約1年の準備期間を経て、2017年の7月に渡米しました。
以来、アメリカでまったく知られていなかったNewsPicksを認知してもらうため、プロダクトのローカライズやユーザー獲得のためのマーケティング、プロピッカーの獲得などにコミットし、事業の立ち上げに邁進しています。
とにかくたくさんの人に会って、NewsPicksのビジョンや目指す世界観を話し、共感してくれる人を見つける中で気づいたのは、日本でNewsPicksを立ち上げたときと、反応がまったく同じだということ。
そもそも、ニュースにコメントをするようなソーシャルメディアはなかったので、無いことで困ってもいないし欲しいとも思っていない。さらに、「1500円も払わないよ」「Twitterでいいよ」と、日本で言われていたのと同じことをアメリカでも言われています。

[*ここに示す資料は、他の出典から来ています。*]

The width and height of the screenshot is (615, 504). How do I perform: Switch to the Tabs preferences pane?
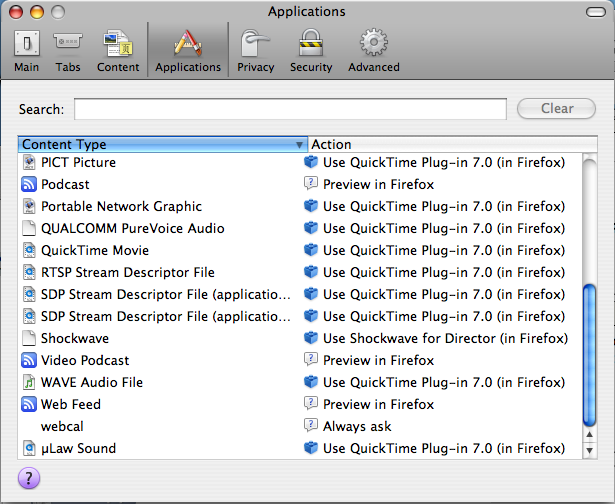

だけど、アメリカでも他のサブスクリプションサービスに1500円払うような人はごまんといますし、すでにコメントが面白くてハマってくれているユーザーもいる。
「ニュースについた多様な視点のコメントからインスピレーションをもらえる」「欲しい情報が見つかりやすくなる」など、NewsPicksの価値をどのように提示していくかが、これからの勝負です。
目指すのは、「ニュースを読むならNewsPicksだよね」と言われるサービスにすること。僕と梅田を含めて、現地採用をした15人のメンバーと一緒に、真っ当なチャレンジを続けることで、必ず成功させたいと思っています。
僕がNewsPicks USAの立ち上げに抜擢されたのは、SPEEDAのセールスチームで実績を残してきたからです。そして今、ニューヨークで愚直に泥臭く取り組めているのも、セールスチームでの経験があったからこそ。
ぜひ今回応募される方も、セールスチームで実績を残し、大きな挑戦への切符を手に入れて欲しいと思っています。